On the flip side though, there are many that do far better than we would have ever expected. I don't remember the study exactly, but it looked at RN vs MD prognostication, and MDs tended to be somewhat optimistic, and RNs tended to be very pessimistic. I think it's a feature of being at the bedside constantly.
That's not to say we don't have terrible outcomes too, but they sometimes are not as bad as we would initially guess.
NICU Guy, BSN, RN
4,161 Posts
21 hours ago, vintage_RN said:I also wonder this a lot. One is my coworkers ex primary patients came back in to visit. He was born at 25 weeks and is 7 now. He has CP, severe autism, developmental delay, epilepsy, G tube etc. Not much quality of life. I wonder how many of my patients end up this way.
Maybe I am callous, but I do not think about my patients after they leave. I have coworkers that are Facebook friends with parents and can tell you details about a patient and what room they were in 3 yrs ago, that is not me. I may have a personal attachment for the period that I care for them, but once they leave I focus on my next patient assignment.
Wuzzie
5,222 Posts
3 minutes ago, NICU Guy said:Maybe I am callous, but I do not think about my patients after they leave. I have coworkers that are Facebook friends with parents and can tell you details about a patient and what room they were in 3 yrs ago, that is not me. I may have a personal attachment for the period that I care for them, but once they leave I focus on my next patient assignment.
I don’t call that callous. I call that having healthy boundaries.
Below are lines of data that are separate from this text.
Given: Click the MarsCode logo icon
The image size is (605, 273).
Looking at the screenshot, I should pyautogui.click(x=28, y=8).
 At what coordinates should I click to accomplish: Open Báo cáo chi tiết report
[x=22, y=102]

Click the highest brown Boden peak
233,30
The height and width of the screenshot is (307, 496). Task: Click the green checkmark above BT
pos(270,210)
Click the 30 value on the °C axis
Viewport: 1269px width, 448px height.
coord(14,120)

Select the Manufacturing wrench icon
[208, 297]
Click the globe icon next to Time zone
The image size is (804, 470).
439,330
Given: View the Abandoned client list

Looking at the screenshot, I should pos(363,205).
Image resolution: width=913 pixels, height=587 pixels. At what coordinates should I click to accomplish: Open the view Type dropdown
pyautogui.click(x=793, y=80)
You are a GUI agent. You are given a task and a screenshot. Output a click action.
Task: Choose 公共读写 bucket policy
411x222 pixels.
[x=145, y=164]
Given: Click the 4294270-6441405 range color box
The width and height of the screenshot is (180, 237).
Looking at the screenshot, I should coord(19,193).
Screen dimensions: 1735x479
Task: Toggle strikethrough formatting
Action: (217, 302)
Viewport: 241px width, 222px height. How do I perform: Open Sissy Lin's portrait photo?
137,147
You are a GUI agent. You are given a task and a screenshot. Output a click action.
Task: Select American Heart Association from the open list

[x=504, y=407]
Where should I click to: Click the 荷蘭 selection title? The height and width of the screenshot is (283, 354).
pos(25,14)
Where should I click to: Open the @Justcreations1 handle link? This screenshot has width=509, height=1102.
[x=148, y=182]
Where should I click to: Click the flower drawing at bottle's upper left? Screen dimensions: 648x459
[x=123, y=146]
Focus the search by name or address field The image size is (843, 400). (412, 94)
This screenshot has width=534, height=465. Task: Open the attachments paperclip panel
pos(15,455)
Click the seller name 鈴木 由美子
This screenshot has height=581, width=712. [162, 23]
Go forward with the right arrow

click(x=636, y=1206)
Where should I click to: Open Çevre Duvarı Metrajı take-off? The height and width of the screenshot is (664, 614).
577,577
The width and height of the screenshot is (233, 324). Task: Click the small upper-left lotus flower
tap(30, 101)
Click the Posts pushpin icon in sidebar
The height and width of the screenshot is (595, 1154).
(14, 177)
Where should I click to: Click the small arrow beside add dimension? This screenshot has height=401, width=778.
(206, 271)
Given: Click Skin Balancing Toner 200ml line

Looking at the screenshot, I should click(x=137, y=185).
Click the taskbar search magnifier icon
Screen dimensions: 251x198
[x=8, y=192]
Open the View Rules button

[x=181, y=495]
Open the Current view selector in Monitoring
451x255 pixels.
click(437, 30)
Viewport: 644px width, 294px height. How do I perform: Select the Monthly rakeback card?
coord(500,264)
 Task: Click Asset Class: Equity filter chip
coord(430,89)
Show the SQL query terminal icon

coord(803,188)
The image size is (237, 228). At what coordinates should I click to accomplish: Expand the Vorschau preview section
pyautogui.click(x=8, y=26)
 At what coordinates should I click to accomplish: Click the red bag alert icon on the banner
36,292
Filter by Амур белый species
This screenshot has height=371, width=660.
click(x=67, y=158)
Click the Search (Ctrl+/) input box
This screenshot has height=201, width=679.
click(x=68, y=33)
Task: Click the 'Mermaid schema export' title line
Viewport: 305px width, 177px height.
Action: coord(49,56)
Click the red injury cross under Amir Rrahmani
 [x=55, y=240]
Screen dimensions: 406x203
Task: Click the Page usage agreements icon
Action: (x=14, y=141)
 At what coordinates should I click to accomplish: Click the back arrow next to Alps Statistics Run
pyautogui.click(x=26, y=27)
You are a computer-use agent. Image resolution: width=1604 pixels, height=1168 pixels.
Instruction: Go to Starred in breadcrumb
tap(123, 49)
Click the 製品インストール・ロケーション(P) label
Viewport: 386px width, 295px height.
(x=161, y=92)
23 hours ago, NICU Guy said:Maybe I am callous, but I do not think about my patients after they leave. I have coworkers that are Facebook friends with parents and can tell you details about a patient and what room they were in 3 yrs ago, that is not me. I may have a personal attachment for the period that I care for them, but once they leave I focus on my next patient assignment.
I don’t wonder about any particular patient, but I do wonder generally from time to time how our patients fair in life after they leave us, and what effect our interventions leave on them in the long term.
TommyandGina
2 Posts
I never become online friends with patient's families!! You have to establish and maintain your OWN life and boundaries. Online I am friends with people from my private life, no hospital people.